> EXTRACT TO READ
--------------------------------------------------

All experimental procedures were approved by the Dartmouth College Institutional Review Board, and informed, written consent was obtained from all subjects before participating in the experiment.
Experiments 1 and 2
In these experiments, subjects completed two sessions (each composed of 768 trials and lasting approximately one hour) of a choice task during which they selected between a pair of objects on each trial (Fig 1A). Subjects were asked to choose between objects that differed in color and shape (red triangle, blue triangle, red square, blue square) and to select the object that was more likely to provide a reward in order to maximize the total number of reward points.

--------------------------------------------------

> SHORT EXERCISE 1
Reproduce verbatim the lines of the listing, starting at the line that contains "Click the right handle of map color slider" and ending after the line that contains "pos(1188,799)".
> SHORT EXERCISE 2
Write the next part of the passage on the reward-based object-choice experiments, picking up after its final sentence.

--------------------------------------------------

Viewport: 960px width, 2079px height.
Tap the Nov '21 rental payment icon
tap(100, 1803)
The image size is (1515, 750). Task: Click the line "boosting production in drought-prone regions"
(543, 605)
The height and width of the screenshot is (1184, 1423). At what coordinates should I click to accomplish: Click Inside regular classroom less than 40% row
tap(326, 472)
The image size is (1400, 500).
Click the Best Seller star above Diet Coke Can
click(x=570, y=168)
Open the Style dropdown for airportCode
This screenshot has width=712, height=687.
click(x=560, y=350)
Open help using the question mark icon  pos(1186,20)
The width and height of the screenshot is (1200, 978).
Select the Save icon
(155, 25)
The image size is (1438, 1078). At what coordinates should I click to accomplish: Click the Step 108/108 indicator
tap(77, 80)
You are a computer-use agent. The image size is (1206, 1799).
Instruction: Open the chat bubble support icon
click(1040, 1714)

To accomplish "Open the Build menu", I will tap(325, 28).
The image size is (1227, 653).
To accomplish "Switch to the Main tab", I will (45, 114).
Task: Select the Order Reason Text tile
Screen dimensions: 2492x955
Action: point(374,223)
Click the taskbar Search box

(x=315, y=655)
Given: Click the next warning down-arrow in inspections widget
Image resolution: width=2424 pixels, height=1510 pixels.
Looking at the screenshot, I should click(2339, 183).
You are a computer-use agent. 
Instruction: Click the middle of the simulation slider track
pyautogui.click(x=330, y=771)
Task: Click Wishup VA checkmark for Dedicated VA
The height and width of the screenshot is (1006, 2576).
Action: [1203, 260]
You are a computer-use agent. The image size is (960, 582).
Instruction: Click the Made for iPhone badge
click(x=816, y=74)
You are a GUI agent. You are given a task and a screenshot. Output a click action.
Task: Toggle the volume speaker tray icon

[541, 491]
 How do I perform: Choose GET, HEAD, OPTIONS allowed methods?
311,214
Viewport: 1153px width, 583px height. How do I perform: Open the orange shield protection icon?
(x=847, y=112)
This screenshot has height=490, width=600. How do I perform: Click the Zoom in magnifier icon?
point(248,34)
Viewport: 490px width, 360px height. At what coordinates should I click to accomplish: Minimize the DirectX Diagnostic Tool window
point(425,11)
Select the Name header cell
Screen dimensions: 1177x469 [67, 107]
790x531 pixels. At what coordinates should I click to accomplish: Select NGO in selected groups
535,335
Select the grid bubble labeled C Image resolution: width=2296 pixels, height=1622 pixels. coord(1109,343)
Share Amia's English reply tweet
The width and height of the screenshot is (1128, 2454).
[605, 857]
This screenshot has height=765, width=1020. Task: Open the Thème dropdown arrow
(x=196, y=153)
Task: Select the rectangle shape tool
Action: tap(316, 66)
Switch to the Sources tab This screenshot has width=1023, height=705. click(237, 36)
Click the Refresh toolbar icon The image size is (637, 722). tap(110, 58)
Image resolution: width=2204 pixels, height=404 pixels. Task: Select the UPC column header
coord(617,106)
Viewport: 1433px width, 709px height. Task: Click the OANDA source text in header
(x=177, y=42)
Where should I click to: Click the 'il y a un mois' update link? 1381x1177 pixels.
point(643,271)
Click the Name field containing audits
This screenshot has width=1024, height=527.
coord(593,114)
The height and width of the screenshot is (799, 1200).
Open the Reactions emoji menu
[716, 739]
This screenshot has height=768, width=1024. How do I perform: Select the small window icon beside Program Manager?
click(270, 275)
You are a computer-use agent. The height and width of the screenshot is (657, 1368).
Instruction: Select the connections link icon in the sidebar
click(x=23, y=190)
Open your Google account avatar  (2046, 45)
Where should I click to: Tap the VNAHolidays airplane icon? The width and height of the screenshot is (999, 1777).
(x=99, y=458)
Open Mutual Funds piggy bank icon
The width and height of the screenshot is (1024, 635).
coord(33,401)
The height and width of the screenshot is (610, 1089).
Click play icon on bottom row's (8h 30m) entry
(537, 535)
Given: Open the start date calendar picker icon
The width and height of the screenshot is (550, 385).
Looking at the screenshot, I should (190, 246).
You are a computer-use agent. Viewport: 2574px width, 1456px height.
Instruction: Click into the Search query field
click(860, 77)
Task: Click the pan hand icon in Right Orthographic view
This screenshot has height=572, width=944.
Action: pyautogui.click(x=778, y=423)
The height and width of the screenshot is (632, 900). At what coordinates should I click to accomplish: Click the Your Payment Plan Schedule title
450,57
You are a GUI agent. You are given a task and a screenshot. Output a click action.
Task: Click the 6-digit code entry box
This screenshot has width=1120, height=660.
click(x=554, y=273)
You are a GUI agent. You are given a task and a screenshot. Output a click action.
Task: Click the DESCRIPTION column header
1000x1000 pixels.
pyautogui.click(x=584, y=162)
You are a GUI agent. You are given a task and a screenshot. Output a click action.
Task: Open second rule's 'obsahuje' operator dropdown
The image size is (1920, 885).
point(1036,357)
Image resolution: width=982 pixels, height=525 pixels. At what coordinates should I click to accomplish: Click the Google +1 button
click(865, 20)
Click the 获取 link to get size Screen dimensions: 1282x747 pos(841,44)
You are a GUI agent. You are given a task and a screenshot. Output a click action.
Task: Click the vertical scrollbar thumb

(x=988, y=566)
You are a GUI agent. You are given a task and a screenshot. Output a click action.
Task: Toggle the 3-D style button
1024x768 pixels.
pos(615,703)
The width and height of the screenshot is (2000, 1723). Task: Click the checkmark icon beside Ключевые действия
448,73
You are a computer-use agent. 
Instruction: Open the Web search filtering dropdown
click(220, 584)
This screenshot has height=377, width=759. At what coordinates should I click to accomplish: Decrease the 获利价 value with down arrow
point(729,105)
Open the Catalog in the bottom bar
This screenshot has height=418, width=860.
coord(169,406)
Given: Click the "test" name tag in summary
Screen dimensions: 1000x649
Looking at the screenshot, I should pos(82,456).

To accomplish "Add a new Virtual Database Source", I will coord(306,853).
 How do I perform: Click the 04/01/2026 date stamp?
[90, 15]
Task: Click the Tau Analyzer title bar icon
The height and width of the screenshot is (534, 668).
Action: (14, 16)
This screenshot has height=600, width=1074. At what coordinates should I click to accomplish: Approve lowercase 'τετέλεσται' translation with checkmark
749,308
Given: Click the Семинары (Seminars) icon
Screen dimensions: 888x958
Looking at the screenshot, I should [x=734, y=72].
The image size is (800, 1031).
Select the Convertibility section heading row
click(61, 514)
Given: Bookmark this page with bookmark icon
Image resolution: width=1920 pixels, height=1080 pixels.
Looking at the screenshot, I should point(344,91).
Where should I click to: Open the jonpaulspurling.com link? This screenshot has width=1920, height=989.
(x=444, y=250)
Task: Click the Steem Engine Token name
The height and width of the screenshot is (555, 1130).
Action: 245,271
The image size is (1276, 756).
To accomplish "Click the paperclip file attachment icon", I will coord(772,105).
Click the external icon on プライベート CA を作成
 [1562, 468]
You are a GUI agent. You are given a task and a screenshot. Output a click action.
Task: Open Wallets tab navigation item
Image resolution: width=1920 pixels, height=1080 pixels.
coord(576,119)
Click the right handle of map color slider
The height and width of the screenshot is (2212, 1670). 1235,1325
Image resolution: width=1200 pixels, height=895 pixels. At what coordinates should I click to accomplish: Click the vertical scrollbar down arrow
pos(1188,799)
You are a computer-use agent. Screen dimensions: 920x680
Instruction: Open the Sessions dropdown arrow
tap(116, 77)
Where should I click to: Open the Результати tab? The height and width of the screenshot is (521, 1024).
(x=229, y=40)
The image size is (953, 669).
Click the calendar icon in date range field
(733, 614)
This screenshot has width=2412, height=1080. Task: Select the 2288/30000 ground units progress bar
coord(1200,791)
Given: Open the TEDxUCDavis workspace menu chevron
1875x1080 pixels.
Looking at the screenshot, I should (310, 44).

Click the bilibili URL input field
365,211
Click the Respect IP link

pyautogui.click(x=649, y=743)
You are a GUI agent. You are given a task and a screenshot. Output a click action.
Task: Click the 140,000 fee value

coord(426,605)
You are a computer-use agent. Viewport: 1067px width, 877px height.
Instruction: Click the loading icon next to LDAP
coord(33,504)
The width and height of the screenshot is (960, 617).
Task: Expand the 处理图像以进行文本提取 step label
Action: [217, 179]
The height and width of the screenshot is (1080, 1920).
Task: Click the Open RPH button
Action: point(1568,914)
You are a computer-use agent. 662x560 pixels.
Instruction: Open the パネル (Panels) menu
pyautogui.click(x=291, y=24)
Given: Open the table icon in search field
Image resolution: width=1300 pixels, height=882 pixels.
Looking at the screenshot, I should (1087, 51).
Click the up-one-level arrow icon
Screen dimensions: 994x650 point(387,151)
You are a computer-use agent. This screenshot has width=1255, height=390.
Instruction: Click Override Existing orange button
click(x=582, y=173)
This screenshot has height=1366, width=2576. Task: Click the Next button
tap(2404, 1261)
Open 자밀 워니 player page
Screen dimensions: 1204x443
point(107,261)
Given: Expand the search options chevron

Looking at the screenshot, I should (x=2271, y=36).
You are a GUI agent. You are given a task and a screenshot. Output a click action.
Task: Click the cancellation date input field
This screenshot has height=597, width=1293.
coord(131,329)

--------------------------------------------------

> EXPECTED ANSWER 1
Click the right handle of map color slider
The height and width of the screenshot is (2212, 1670). 1235,1325
Image resolution: width=1200 pixels, height=895 pixels. At what coordinates should I click to accomplish: Click the vertical scrollbar down arrow
pos(1188,799)

> EXPECTED ANSWER 2
During each trial, the selection of an object was rewarded independently of the reward probability of the other object. This reward schedule was fixed for a block of trials (block length, L = 48), after which it changed to another reward schedule without any signal to the subject. Sixteen different reward schedules were used; eight schedules consisted of generalizable rules for how combinations of features (color or shape) predicted objects’ reward probabilities, and the other eight lacked generalizable rules for how combinations of features predicted objects’ reward probabilities . Therefore, the main difference between Experiments 1 and 2 was that the environments in these experiments were composed of reward schedules with generalizable and non-generalizable rules, respectively. Critically, as the subjects moved between blocks of trials, reward probabilities were reversed in order to induce volatility in reward information throughout the task. On each block of the generalizable environment (Experiment 1), feature-based rules could be used to correctly predict reward throughout the task. In the non-generalizable environment (Experiment 2), however, the reward probability assigned to each object could not be determined based on the objects’ features (e.g. in a multiplicative fashion). More details about the reward schedules in Experiments 1 and 2 are provided elsewhere .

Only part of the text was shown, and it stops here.